With all the work she had looking after us, she went out cleaning other people’s houses and their shopping. Some days she would be so tired she would fall asleep in her armchair, and always went to bed early after my brothers and sisters went to bed.
The bombing destroyed our home. That same day my two older sisters’ place of work was bombed and the school my younger brother and sister went to was bombed. Mother spent the day digging through the rubble to get neighbours to safety. Her best friend died in her arms after Mother had dug her out of what was left of her home, along with her ten-month-old daughter, who also died. We lost many friends and neighbours that day, yet life had to go on. Mother had to find us another home and start from nothing as we had lost everything, except for the clothes we stood up in.
The agony of seeing us off to school not knowing if she would ever see us again is too unbearable to think about, yet Mother had to suffer that agony every day.
There was also the hell of not knowing if Father would survive until the end of the war. Father went through his own hell, but as he said when he returned home, he thought we were all safe.
I can remember seeing Mother crying one day, something I had never seen before. I cuddled her and asked what was wrong. She had just had the news that Father was missing and believed dead. It was almost a year later before she heard he was alive. Father had been on the guns covering the rear as our men raced into the boats at Dunkirk. The shells had killed all his mates. He lost his memory and his identity tag had been blown from his neck in the blast.
Somehow Mother kept us all together through the daily air raids on our town. Somehow, she provided enough food for us to eat. Somehow, she gave us a happy and safe ‘arbour’ to come home to every day. I honestly don’t know how she did it. I can only imagine the anguish and heartache she must have suffered. I don’t think I could ever be as brave as she was, giving all her children the courage to face each day as it came. The six years of living through a war and raising six well-balanced happy children, deserves a medal. There were more civilians killed during World War II than there were military personnel. Many mothers whose stories have never been told.
When the war finally ended and Father came home, there was a strangeness that is hard to describe. A difference that seemed to permeate the very air we breathed. What was it? We children did not know of course! There had been so many changes; so many experiences. Life and death scenes played out before us all. How could we be the same people we were before the war? Dad had last seen us as little children. He came home to school children and adults working for a living, but most of all he came home to a very different woman than the one he had said goodbye to. A self-assured competent woman who no longer needed a man to provide.
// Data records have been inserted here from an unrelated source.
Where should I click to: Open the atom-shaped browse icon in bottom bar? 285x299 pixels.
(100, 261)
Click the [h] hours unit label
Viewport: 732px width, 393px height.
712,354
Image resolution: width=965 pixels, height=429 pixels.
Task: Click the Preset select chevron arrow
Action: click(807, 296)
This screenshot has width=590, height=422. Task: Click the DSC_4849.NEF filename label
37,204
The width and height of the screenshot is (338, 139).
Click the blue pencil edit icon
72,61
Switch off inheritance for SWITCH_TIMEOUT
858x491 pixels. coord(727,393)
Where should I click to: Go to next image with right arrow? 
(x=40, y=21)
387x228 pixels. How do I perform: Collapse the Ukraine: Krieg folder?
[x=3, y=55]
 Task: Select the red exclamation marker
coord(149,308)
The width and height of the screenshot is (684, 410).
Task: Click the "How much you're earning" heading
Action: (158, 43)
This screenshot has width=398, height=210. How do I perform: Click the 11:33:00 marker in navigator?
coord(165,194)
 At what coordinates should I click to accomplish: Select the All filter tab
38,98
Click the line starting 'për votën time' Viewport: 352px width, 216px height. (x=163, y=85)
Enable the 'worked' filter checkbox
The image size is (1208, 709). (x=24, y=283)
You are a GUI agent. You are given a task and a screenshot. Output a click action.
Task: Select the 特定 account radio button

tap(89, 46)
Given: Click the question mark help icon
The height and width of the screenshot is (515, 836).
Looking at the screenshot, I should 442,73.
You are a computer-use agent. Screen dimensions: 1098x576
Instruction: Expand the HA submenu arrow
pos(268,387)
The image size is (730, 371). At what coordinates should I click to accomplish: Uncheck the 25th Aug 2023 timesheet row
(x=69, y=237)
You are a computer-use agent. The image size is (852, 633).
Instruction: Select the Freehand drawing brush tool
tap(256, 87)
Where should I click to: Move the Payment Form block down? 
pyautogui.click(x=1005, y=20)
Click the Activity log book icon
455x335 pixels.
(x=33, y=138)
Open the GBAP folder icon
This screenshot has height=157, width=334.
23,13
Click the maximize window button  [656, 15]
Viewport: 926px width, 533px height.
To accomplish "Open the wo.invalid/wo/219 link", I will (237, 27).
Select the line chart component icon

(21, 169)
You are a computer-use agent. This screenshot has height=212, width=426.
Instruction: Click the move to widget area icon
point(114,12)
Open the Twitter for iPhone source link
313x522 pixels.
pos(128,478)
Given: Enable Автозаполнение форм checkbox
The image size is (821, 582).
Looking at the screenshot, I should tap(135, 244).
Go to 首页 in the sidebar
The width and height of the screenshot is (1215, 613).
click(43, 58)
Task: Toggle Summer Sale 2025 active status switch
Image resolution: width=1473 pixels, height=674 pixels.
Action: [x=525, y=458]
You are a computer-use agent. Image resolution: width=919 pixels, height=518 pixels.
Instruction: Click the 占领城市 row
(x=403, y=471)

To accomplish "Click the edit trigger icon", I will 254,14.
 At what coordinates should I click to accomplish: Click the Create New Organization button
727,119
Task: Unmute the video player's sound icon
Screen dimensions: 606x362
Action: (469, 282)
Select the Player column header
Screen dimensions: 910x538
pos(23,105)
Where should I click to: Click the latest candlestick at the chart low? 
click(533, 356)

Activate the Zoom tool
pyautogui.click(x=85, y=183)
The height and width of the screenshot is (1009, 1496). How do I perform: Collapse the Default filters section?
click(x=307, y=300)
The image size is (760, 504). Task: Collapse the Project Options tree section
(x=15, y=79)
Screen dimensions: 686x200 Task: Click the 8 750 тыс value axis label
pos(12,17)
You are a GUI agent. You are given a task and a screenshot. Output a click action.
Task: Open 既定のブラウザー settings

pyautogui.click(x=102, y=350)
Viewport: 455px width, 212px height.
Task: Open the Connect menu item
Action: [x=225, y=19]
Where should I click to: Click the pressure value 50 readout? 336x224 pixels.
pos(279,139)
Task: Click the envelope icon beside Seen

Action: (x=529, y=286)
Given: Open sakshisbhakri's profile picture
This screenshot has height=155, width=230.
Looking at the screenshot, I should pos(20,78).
Dad had also come home a very different man after all his terrible experiences in the Prisoner of War camp. They had both held dying friends in their arms, both been through the utter hopelessness that war brings. Yes, there was a difference! A big difference! Like thousands of others that found they could no longer live together, Mother and Father agreed to an amicable separation. The difference was too much. They were strangers!
The impression my Mother made on my life has stayed with me all my life. I wish I could be just half of the woman she was. When she died a few years ago, I lost my very best friend and I miss her still.